Slow closure of denaturation bubbles in DNA: twist matters

TL;DR

This study uses Brownian dynamics simulations to investigate the slow closure of DNA denaturation bubbles, revealing the importance of twist and torsional energy barriers in the process.

Contribution

It introduces a mesoscopic model that quantitatively explains the slow bubble closure times observed experimentally, emphasizing the role of twist and torsional barriers.

Findings

Closure times range from 0.1 to 100 microseconds.

Closure mechanisms depend on torsional modulus and DNA length.

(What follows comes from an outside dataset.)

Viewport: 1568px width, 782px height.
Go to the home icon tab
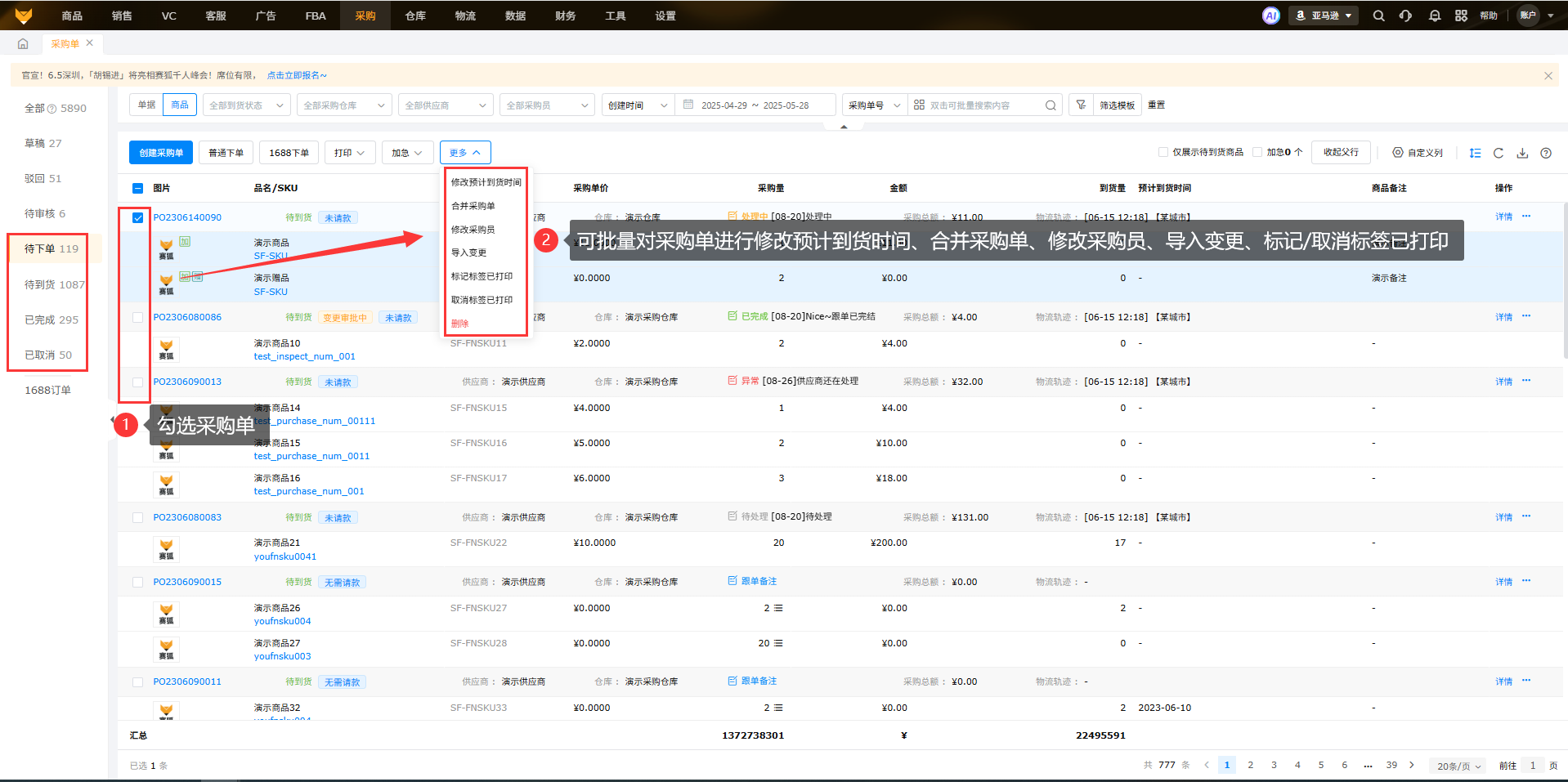(x=23, y=43)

Temperature-activated Kramers process explains slow closure in long or clamped DNA.

Abstract

The closure of long equilibrated denaturation bubbles in DNA is studied using Brownian dynamics simulations. A minimal mesoscopic model is used where the double-helix is made of two interacting bead-spring freely rotating strands, with a non-zero torsional modulus in the duplex state, $\kappa_\phi=$200 to 300 kT. For DNAs of lengths N=40 to 100 base-pairs (bps) with a large initial bubble in their middle, long closure times of 0.1 to 100 microseconds are found. The bubble starts winding from both ends until it reaches a 10 bp metastable state. The final closure is limited by three competing mechanisms depending on $\kappa_\phi$ and N: arms diffusion until their alignment, bubble diffusion along the DNA until one end is reached, or local Kramers process (crossing over a torsional energy barrier). For clamped ends or long DNAs, the closure occurs via this latter temperature activated mechanism, yielding for the first time a good quantitative agreement with experiments.